Proof. (Palomino 2022) Let \(\delta > 0\) such that \(\left ({\theta}_{0} \, - \, \delta \, , \, {\theta}_{0} \, + \, \delta \right) \, \subseteq \, \omega\). Define,
\[\begin{equation}
{A}_{n , \delta} \, = \, \left \{ \boldsymbol{X} \, : \, \ell \left ( {\theta}_{0} \, | \, \boldsymbol{X} \right ) \, > \, \ell \left ( {\theta}_{0} \, - \, \delta \, | \, \boldsymbol{X} \right ) \right \}.
\end{equation}\]
\[\begin{equation}
{B}_{n , \delta} \, = \, \left \{ \boldsymbol{X} \, : \, \ell \left ( {\theta}_{0} \, | \, \boldsymbol{X} \right ) \, > \, \ell \left ( {\theta}_{0} \, + \, \delta \, | \, \boldsymbol{X} \right ) \right \}.
\end{equation}\]
Let \({S}_{n , \delta} \, = \, {A}_{n , \delta} \, \cap \, {B}_{n , \delta}\). Then,
\[
\begin{equation}
\begin{split}
1 \, \geq \, P \left ( {S}_{n , \delta} \right ) \, = \, P \left ( {A}_{n , \delta} \, \cap \, {B}_{n , \delta} \right ) \, = \, P \left ({\left ( {A}^{\complement}_{n , \delta} \, \cup \, {B}^{\complement}_{n , \delta} \right )}^{\complement} \right ) & \, = \, 1 \, - \, P \left ( {A}^{\complement}_{n , \delta} \, \cup \, {B}^{\complement}_{n , \delta} \right ) \\ & \, \geq \, 1 \, - \, P \left ( {A}^{\complement}_{n , \delta} \right ) \, - \, P \left ( {B}^{\complement}_{n , \delta} \right ) \, = \, P \left ( {A}_{n , \delta} \right ) \, + \, P \left ( {B}_{n , \delta} \right ) \, - \, 1.
\end{split}
\end{equation}
\]
Subsequently,
\[\begin{equation}
1 \, \geq \, \lim _{n \, \to \, \infty}{P \left ( {S}_{n , \delta} \right )} \, \geq \, \lim _{n \, \to \, \infty}{P \left ( {A}_{n , \delta} \right )} \, + \, \lim _{n \, \to \, \infty}{P \left ( {B}_{n , \delta} \right )} \, - \, 1.
\end{equation}\]
Thus, \(1 \, \geq \, \lim _{n \, \to \, \infty}{P \left ( {S}_{n , \delta} \right )} \, \geq \, 1\) and, therefore, \(\lim _{n \, \to \, \infty}{P \left ( {S}_{n , \delta} \right )} \, = \, 1\).
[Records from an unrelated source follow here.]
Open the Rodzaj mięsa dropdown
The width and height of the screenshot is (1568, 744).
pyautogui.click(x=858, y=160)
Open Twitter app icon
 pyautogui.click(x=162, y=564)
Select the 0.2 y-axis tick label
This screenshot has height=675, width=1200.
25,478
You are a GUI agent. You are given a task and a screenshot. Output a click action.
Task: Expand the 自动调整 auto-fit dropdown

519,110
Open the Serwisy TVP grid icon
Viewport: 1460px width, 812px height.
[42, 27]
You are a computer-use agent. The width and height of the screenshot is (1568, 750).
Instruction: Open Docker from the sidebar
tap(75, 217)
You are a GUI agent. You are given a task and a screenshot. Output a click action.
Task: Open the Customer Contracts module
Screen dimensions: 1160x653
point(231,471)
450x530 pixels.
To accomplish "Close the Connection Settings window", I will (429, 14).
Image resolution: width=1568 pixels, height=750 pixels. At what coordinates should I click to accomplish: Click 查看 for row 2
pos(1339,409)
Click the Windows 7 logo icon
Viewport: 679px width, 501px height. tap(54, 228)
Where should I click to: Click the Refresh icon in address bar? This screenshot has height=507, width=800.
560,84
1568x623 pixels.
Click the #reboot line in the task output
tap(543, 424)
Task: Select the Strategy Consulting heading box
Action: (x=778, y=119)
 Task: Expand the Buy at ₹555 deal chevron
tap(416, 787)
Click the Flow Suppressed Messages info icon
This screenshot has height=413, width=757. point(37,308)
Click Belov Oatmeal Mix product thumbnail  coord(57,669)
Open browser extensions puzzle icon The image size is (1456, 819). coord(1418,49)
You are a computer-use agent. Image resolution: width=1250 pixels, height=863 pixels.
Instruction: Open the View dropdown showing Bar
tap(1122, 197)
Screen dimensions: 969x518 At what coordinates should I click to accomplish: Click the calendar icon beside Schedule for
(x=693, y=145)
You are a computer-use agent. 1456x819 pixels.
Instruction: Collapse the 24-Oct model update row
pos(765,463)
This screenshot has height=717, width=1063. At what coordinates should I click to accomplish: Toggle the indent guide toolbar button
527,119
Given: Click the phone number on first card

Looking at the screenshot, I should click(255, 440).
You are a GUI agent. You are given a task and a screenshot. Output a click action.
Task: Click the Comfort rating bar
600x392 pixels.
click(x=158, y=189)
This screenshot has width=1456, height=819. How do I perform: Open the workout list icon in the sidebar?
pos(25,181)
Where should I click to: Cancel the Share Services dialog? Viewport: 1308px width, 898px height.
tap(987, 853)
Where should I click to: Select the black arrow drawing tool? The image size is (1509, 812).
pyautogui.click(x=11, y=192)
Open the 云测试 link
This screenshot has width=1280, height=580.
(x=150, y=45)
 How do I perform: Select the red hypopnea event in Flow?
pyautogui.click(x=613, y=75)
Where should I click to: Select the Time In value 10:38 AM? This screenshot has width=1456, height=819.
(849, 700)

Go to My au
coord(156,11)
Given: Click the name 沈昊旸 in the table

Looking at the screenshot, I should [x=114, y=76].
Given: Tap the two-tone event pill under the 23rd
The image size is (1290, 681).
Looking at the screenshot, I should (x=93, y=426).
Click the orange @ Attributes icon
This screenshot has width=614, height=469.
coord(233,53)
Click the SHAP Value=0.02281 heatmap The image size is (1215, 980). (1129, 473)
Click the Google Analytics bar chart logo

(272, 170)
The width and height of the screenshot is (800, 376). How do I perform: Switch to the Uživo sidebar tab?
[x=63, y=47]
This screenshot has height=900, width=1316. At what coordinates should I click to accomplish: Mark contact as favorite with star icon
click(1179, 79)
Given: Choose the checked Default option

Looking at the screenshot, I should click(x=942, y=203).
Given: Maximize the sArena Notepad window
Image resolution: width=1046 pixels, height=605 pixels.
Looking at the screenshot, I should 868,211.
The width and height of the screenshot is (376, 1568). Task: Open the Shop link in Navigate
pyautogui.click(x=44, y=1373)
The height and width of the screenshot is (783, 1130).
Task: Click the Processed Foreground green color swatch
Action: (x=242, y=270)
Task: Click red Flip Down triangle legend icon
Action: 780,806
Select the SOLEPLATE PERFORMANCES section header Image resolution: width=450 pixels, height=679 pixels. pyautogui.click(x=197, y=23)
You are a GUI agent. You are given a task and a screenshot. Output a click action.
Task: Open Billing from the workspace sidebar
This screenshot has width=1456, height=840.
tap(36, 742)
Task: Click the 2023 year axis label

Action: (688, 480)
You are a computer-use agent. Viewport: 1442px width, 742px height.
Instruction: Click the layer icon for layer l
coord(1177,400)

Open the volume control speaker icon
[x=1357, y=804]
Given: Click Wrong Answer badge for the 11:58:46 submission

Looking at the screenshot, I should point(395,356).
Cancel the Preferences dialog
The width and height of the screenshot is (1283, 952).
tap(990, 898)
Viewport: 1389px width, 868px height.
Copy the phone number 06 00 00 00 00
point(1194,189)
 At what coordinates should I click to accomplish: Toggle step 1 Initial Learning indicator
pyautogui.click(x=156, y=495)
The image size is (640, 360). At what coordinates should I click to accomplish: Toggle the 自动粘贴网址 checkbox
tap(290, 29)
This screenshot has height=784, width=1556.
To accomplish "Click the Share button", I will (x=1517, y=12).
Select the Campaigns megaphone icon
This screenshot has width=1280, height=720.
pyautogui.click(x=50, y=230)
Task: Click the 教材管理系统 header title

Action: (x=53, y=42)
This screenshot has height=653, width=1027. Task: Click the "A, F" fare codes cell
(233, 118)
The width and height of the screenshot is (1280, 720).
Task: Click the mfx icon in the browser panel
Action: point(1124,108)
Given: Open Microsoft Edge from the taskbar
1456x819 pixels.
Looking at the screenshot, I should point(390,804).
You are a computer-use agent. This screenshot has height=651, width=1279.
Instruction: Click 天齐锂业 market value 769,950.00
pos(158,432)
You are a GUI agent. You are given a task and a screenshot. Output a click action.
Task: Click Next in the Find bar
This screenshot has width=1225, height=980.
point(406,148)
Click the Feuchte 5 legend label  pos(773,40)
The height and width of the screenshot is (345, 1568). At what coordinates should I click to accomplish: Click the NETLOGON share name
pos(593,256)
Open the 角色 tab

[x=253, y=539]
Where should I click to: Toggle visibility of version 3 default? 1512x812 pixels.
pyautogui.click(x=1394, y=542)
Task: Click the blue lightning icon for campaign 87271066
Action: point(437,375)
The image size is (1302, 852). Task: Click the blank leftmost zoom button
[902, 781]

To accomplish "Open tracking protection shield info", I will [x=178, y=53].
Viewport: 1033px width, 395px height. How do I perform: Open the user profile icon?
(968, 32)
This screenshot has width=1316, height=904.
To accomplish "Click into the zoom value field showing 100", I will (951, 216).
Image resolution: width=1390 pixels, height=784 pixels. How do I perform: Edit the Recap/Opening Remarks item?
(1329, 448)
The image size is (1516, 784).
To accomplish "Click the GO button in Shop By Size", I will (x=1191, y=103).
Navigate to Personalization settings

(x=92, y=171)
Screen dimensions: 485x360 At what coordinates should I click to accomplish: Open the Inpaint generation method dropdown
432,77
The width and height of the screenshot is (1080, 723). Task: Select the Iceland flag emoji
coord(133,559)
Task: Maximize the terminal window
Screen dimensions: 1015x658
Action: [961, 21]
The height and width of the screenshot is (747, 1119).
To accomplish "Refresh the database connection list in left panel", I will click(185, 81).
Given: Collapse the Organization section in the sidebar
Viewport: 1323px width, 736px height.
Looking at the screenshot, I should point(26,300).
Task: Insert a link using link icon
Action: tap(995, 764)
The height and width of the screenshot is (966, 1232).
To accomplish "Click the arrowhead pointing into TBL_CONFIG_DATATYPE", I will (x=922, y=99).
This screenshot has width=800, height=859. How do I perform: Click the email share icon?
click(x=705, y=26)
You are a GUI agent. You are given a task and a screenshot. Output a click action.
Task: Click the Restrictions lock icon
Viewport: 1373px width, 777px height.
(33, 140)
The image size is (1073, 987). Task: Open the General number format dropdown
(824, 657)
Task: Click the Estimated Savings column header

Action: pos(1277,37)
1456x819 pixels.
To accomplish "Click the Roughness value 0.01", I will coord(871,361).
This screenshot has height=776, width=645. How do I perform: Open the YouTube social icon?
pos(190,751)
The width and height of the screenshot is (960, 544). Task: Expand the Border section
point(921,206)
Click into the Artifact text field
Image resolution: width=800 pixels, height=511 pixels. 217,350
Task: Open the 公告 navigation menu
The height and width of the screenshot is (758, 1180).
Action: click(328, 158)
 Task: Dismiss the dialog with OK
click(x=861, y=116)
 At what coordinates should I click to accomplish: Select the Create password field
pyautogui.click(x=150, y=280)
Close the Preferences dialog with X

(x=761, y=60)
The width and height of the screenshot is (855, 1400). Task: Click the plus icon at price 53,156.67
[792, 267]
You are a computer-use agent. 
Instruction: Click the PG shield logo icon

Furthermore, let is prove that \({S}_{n , \delta} \, \subseteq \, \left \{ \boldsymbol{X} \, : \, \left | \, \widehat{\theta }_{n} \, - \, {\theta}_{0} \, \right | \, < \, \delta \right \}\). Assume that \(\boldsymbol{X} \in {S}_{n , \delta}\), then \(\boldsymbol{X} \in {A}_{n , \delta} \, \wedge \, \boldsymbol{X} \in {B}_{n , \delta}\), namely, \(\ell \left ( {\theta}_{0} \, | \, \boldsymbol{X} \right ) \, > \, \ell \left ( {\theta}_{0} \, - \, \delta \, | \, \boldsymbol{X} \right ) \, \wedge \, \ell \left ( {\theta}_{0} \, | \, \boldsymbol{X} \right ) \, > \, \ell \left ( {\theta}_{0} \, + \, \delta \, | \, \boldsymbol{X} \right )\). Since \(\ell \left ( \theta \, | \, \boldsymbol{X} \right )\) is differentiable on \(\omega\), then, it is differentiable and, in consequence, continuous on \(\left ({\theta}_{0} - \delta \, , \, {\theta}_{0} + \delta \right)\). Hence, \(\ell \left ( \theta \, | \, \boldsymbol{X} \right )\) has a local maximum on this interval by hypothesis, \(\widehat{\theta }_{n}\), and so \({\theta}_{0} \, - \, \delta \, < \, \widehat{\theta }_{n} \, < \, {\theta}_{0} \, + \, \delta \, \leftrightarrow \, \left | \, \widehat{\theta }_{n} \, - \, {\theta}_{0} \, \right | \, < \, \delta\). This validates that \({S}_{n , \delta} \, \subseteq \, \left \{ \boldsymbol{X} \, : \, \left | \, \widehat{\theta }_{n} \, - \, {\theta}_{0} \, \right | \, < \, \delta \right \}\). Thence,
\[\begin{equation}
1 \, = \, \lim _{n \, \to \, \infty}{P \left ( {S}_{n , \delta} \right )} \, \leq \, \lim _{n \, \to \, \infty}{P \left ( \left | \, \widehat{\theta }_{n} \, - \, {\theta}_{0} \, \right | \, < \, \delta \right )} \, \leq \, 1.
\end{equation}\]
As a result, \(\lim _{n \, \to \, \infty}{P \left ( \left | \, \widehat{\theta }_{n} \, - \, {\theta}_{0} \, \right | \, < \, \delta \right )} \, = \, 1\), i.e., \(\widehat{\theta }_{n} \, \stackrel{p}{\to} \, \theta\).
\(\square\)
Reference
Palomino RI (2022). “Notas Curso de Inferencia”.